The term “laceration” is pretty broad, and includes any injury where the skin, muscle, or tissue is cut open. Lacerations might be long, short, narrow, wide, deep, or shallow. Technically, everything from a paper cut to a major tear in the skin is considered a laceration, and at Mend Clinic we’ve seen all types. Repairing a laceration requires proper cleaning and closing of the wound.
Types of Lacerations
Minor lacerations, such as a papercut, might not bleed at all. Many times, they don’t demand medical attention. Cleaning the wound, an antibiotic ointment, and a bandage might be sufficient. However, if you’re not certain about the severity, it’s always safest to get a laceration checked at urgent care. Proper, medical cleaning is the best way to prevent infection and minimize scarring.

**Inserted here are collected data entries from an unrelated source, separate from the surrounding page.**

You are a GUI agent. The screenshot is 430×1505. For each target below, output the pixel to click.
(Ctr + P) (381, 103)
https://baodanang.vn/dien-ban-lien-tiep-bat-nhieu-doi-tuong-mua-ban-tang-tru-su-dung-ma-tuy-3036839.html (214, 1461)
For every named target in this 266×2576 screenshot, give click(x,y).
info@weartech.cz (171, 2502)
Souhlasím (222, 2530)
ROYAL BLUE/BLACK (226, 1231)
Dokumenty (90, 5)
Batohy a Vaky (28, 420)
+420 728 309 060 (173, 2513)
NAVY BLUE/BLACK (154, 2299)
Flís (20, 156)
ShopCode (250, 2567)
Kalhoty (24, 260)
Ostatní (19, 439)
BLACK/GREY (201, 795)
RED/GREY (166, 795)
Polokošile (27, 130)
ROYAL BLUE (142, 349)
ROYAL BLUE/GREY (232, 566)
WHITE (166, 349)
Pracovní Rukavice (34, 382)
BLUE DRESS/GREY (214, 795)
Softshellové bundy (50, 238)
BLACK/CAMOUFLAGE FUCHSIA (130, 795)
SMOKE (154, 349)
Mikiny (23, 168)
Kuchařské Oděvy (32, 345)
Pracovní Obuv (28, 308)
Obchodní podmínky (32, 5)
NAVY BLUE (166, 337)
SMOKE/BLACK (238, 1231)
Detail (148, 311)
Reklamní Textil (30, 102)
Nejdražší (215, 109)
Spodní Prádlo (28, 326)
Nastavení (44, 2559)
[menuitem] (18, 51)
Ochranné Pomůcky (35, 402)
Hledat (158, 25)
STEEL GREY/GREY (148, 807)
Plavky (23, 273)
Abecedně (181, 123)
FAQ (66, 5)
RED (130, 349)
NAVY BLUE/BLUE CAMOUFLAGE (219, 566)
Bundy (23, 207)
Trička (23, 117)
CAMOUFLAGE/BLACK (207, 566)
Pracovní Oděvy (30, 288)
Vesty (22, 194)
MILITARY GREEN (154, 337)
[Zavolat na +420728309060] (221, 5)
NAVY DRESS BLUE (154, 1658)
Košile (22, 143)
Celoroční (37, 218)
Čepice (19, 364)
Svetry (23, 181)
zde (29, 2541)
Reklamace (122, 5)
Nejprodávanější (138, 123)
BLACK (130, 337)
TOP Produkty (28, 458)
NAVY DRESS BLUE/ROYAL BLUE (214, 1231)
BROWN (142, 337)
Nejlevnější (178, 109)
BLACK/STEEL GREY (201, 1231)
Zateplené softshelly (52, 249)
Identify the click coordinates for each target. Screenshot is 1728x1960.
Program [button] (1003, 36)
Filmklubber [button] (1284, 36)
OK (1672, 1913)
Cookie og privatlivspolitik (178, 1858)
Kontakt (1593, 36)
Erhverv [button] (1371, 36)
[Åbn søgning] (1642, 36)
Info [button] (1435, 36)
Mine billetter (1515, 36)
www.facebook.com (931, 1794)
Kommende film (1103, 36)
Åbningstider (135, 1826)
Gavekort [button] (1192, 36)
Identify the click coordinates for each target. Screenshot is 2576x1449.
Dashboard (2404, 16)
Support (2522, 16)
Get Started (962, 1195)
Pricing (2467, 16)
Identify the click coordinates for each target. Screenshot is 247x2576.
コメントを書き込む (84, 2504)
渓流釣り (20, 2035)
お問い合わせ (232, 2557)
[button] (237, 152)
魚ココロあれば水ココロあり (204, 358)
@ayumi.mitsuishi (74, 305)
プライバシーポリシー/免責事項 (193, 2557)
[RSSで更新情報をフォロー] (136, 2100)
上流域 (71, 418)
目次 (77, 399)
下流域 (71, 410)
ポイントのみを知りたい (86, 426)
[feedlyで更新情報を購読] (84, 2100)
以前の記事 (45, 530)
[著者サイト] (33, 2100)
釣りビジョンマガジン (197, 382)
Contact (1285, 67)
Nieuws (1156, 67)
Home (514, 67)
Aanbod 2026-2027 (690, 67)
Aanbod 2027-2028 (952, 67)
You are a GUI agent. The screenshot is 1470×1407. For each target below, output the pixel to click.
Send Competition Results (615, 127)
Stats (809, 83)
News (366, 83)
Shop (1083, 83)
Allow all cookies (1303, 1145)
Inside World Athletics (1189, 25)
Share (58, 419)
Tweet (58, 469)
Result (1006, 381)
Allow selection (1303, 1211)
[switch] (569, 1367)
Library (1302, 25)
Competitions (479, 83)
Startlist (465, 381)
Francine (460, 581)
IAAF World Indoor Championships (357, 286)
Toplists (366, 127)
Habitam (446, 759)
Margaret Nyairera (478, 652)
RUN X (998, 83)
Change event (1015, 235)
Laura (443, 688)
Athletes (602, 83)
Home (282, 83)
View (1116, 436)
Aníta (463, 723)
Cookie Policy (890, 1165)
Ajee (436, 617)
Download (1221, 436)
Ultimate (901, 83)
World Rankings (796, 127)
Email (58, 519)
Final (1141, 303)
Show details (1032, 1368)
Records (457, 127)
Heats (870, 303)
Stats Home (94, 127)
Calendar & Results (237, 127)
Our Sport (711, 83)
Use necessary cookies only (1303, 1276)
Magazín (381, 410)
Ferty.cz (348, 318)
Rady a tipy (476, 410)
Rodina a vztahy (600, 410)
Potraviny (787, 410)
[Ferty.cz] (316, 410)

More severe lacerations might require sutures (stitches). Sutures close wounds with jagged edges, that are deep and bleeding, or that have fat/muscle exposed. It starts by cleaning the wound with iodine, and sutures might be required under the skin to join muscle and tissue as well as on the more superficial layer of skin. The deeper stitches are naturally absorbed by the body and don’t require removal.
Treatment for Lacerations
Lacerations can lead to various types of open wounds, such as incisions, irregular tears, abrasions, punctures, penetration wounds, and even gunshot wounds. The exact treatment depends on the type and severity of the wound. However, the three primary steps are always the same: Examination, cleaning, and closing. If a laceration occurred in the past and infection has set in, additional steps—such as antibiotic treatments—may be needed. Puncture wounds are especially prone to infection because of how deep they may be.
Even small lacerations can lead to serious complications if they aren’t properly treated. For instance, cellulitis can be painful and even deadly, and all it requires is a tiny opening into the bloodstream.